An engineering student when the war began, Robert Dodds enlisted on 3 January 1916. After serving overseas with the Canadian Expeditionary Force, he transferred to the Royal Flying Corps in October 1916. Posted to 48 Squadron on 12 July 1917, Dodds flew Bristol Fighters and won the Military Cross for an attack on an enemy aerodrome. In May 1918 he returned to Canada where he served as an instructor at Camp Mohawk. In latter life, Dodds played a prominent role in the development of Canadian civil aviation. He was head of the civil aviation division of the defense department from 1930 until he retired in 1957 at age 65.
According to his nephew, Robert Dodds requested his uniforms and other war memorabilia be donated to the local Hamilton Military Museum. He was a signatory to the creation of Trans-Canada Airlines, the forerunner of Air Canada. In the 1960s, he and other WWI veterans were interviewed by Frank Lalor of the Canadian Broadcast Corporation for a radio documentary series called In Flanders Fields.
Lt. (T./Capt.) Robert Dodds, Cent. Ont. R. and R.F.C.
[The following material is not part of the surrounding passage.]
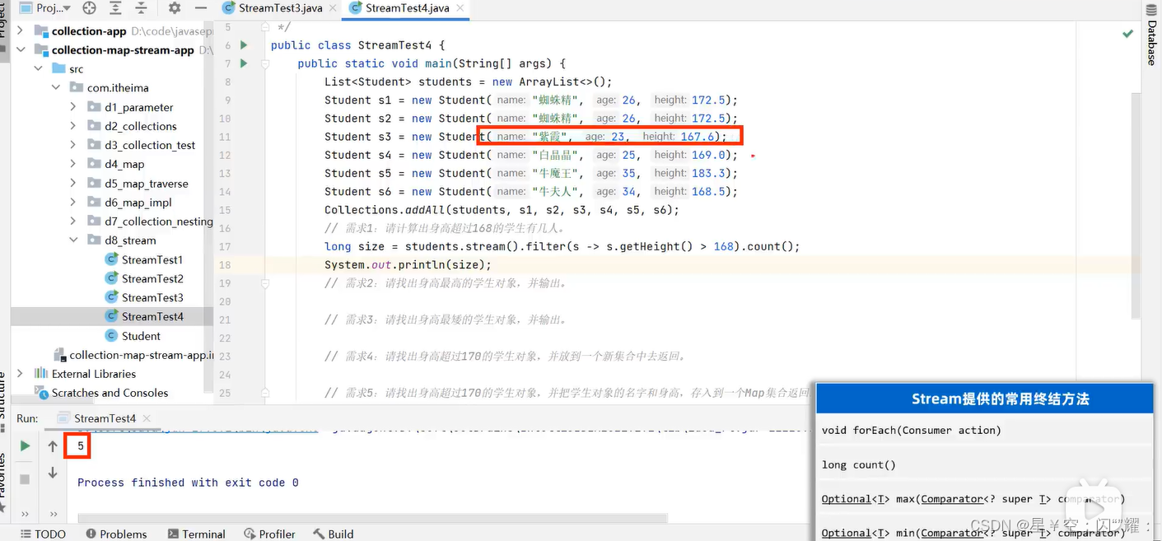The width and height of the screenshot is (1162, 541).
Task: Rerun StreamTest4 with the green run arrow
Action: (24, 445)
For conspicuous gallantry and devotion to duty. He has destroyed or driven down eleven enemy machines. On one occasion while on a one-machine patrol he attacked three enemy scouts, but owing to his gun jamming he was forced to withdraw from the attack. Though under heavy fire from the pursuing enemy he succeeded in remedying the defect, and then turned and attacked the enemy again. He destroyed one of them and drove down another out of control. Later, he led a bombing raid on an enemy aerodrome, and under intense machine gun fire from the ground dived to within 100 feet of the hangars before releasing his bombs. Though his machine was damaged he remained at a height of 200 feet until the rest of his formation had dropped their bombs. His magnificent example of pluck and determination was of the greatest value to the squadron.